The fact that Hearn refused to amend her complaint in the first action when given the
opportunity strongly suggests that this case is a prohibited attempt “to achieve procedural advantage
by circumventing the rules pertaining to the amendment of complaints.” Friends of the Earth, 95
F.3d at 362 (quotation marks and citation omitted). Nor does Hearn’s addition of a new defendant
in this action bar a finding that she is engaged in claim-splitting. In part that is because her attempt
to sue the County’s insurer for defending its insured is frivolous. More importantly, though, the
finding of claim-splitting remains because this action again ultimately “arises out of the same
transaction or series of transactions” at issue in her first suit.
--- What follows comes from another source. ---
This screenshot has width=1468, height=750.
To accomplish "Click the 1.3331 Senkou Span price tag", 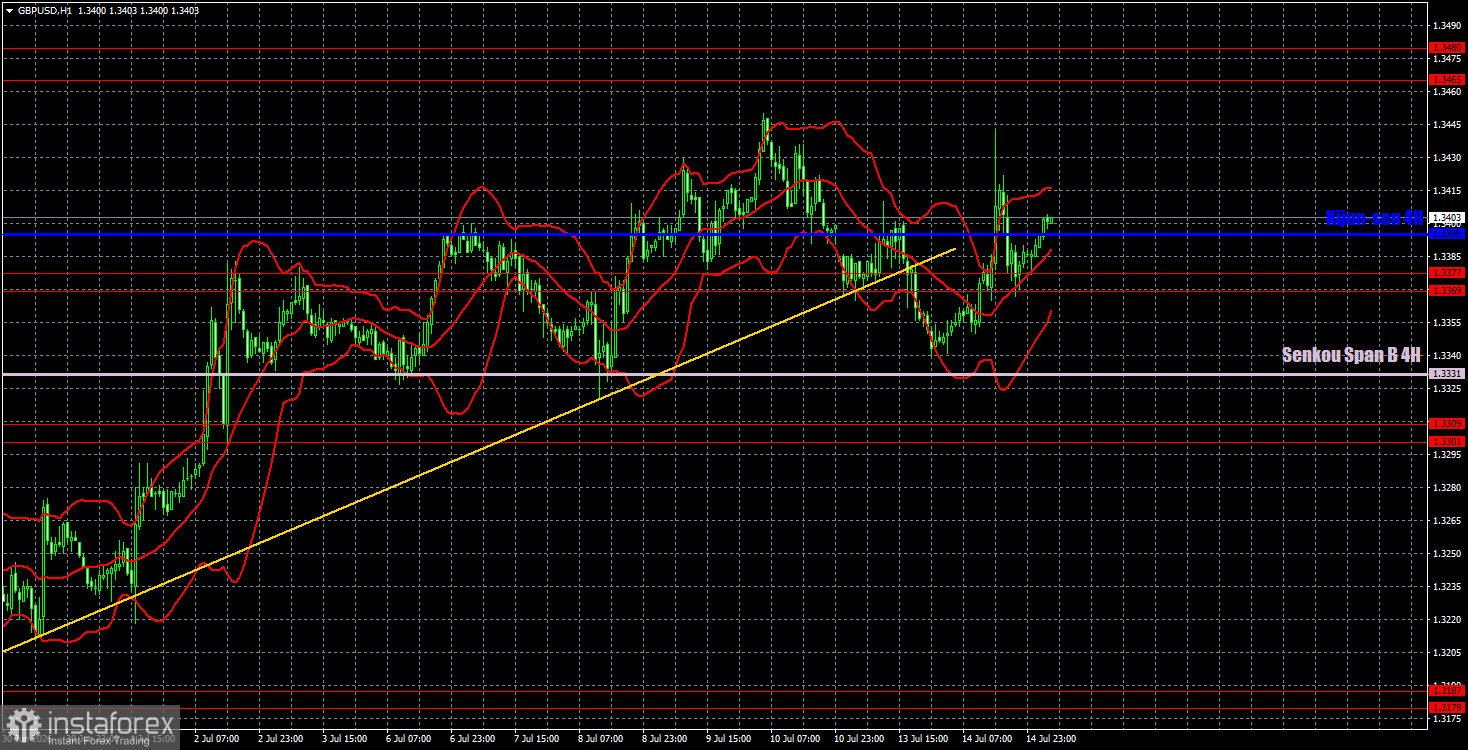I will click(x=1447, y=374).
Ameritox, 2009 WL 305874, at *4
(citations omitted).
III.
Conclusion
Dismissal for claim-splitting is appropriate where, as here, “the only explanation for the
duplicative litigation . . . is to expand Plaintiff[’s] procedural rights, upset the trial schedule, harass
Defendants, and avoid the requirements of amendment of Plaintiff[’s] claims.” Southern Snow Mfg.
Co. v. SnoWizard Holdings, Inc., Nos. 06-9170, 09-3394, 10-0791, 11-1499, 2013 WL 393486, *12
(E.D. La. Jan. 30, 2013) (dismissing later claims). Accordingly, the motion to dismiss is granted.
This case is dismissed with prejudice.
SO ORDERED, this the 27th day of March, 2013.